- OBJECTIF -
Répondez à ces questions sur le texte consacré à l'anarchisme sans adjectif :
1. Dans quel pays le terme a-t-il été élaboré à l'origine ?
2. Quelles idéologies les anarchistes sans adjectif acceptent-ils, au contraire des synthésistes ?
3. Dans quelle ville Fernando Tarrida del Mármol a-t-il utilisé l'expression en 1889 ?

- PASSAGE DU TEXTE -
Historiquement, les partisans de l'« anarchisme sans adjectif » sont anti-capitalistes, le terme ayant été élaboré à l'origine en Espagne par Fernando Tarrida del Mármol (« anarquismo sin adjetivos ») pour favoriser le dialogue entre les anarchistes collectivistes et les communistes libertaires.
L'anarchisme sans adjectif est souvent confondu avec la synthèse anarchiste. Mais la différence réside dans l'interprétation de l'existence des différents courants libertaires ; là où les synthésistes affirment que les différents mouvements anarchistes se complètent[4] — affirmant qu'il n'y a donc pas de différence entre eux — et rejettent certains mouvements tels que le mutuellisme, les anarchistes sans adjectif affirment au contraire qu'il existe des différences entre les différents mouvements, qui ne se complètent pas, mais coexistent. Au contraire des synthésistes, les anarchistes sans adjectif acceptent les idéologies mutuellistes ou encore nihilistes.
Selon l'historien Michel Antony, l'« anarchisme sans adjectif » a « l’énorme cohérence de mettre la théorie en accord avec ce qu’elle signifie, le refus de tout « théologisme », de tout dogme, et la liberté absolue d’interprétation »[5].
Les origines de l'expression sont à rechercher dans les racines du mouvement libertaire espagnol au cours des années 1880. Ces créateurs en sont Fernando Tarrida del Mármol[6] d'origine cubaine (qui l'utilisa en 1889 à Barcelone[7]) et Ricardo Mella[8] (« La anarquía no admite adjetivos », La Solidaridad, Séville, 1889[5]), qui refusent de prendre parti dans les polémiques entre mutualistes, individualistes et collectivistes.

- CONTENU DU LISTING -
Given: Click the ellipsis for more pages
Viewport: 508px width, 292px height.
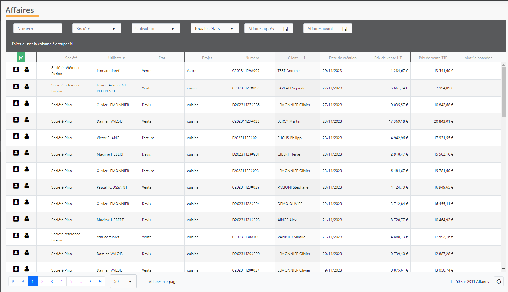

- SOLUTION RÉDIGÉE -
1. En Espagne.
2. Les idéologies mutuellistes ou encore nihilistes.
3. À Barcelone.